THEIR BOOTS SCUFFED on the cut stone floors and then rang as they reached the circular iron stair. They started downward bathed in gray light from the cap at the apog
ee of it. Below, they heard shots and shouting and a low booming roar.
“I have heard of this place,” Brudegan said after a long silence. “This hall.”
Jess nodded as they climbed down past the residential levels, all doors closed and sealed, red light that bathed the landings in warning. She was in the lead with Dev at her side and Brudegan a step behind. The fighters from the Bay followed in an unruly clump, a dozen of them at her heels.
They reached the bottom, and now there were bodies evident, growing more numerous as they skirted them and headed down a corridor.

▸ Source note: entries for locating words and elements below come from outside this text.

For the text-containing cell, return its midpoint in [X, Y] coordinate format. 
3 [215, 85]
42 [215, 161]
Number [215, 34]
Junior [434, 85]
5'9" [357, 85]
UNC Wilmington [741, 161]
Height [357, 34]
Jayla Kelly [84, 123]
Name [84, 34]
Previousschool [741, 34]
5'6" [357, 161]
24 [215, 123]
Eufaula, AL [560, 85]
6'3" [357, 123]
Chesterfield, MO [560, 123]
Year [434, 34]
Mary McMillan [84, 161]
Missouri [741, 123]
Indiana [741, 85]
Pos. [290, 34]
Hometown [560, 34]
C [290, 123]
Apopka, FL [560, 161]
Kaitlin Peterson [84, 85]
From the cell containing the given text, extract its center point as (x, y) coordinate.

Bay security chief Mike emerged from the ops area. “Jess! All sealed.” His eyes went to Brudegan and his hand to his gun in the same motion.
“Stop.” Jess lifted a hand. “Let him alone.”
Mike stared hard at her and him. “Some like him just blew out some worth a lot more then him,” he said. “Including your buddy from space.”
Jess hauled up sharply. “Kurok?” She saw Dev’s eyes widen and she gasped.
Mike nodded. “We just hauled him into your crate and that nomad lit out for the base.”
“Ah,” Brudegan said. “Best news I could have had. The traitor dead.” He barely got the words out when he was lifted up bodily and slammed against the rock wall, held there with solid force. He reeled and his head went back and forth before it dropped down to see furious green eyes looking up at him.
“If Doctor Dan is injured,” Dev said, “or made dead, it is not at all good news.”
Jess exhaled, letting the momentary shock fade. “Easy, Devvie.” She patted her back. “Let him down. I’ll find out what the score is. They’re getting him back to med.”
Dev released the unpleasant man, and he fell to his knees on the rock from the force of it. It took a lot of concentration, more than she’d expected, to resist hitting him.
She wanted to. There was no sense in her that it was even wrong for her to do so. She glanced up and found Mike looking at her. He nodded at her in understanding.
Which she in no way understood. But she could feel Jess’s hand still on her back, the tips of her fingers making little scratching motions.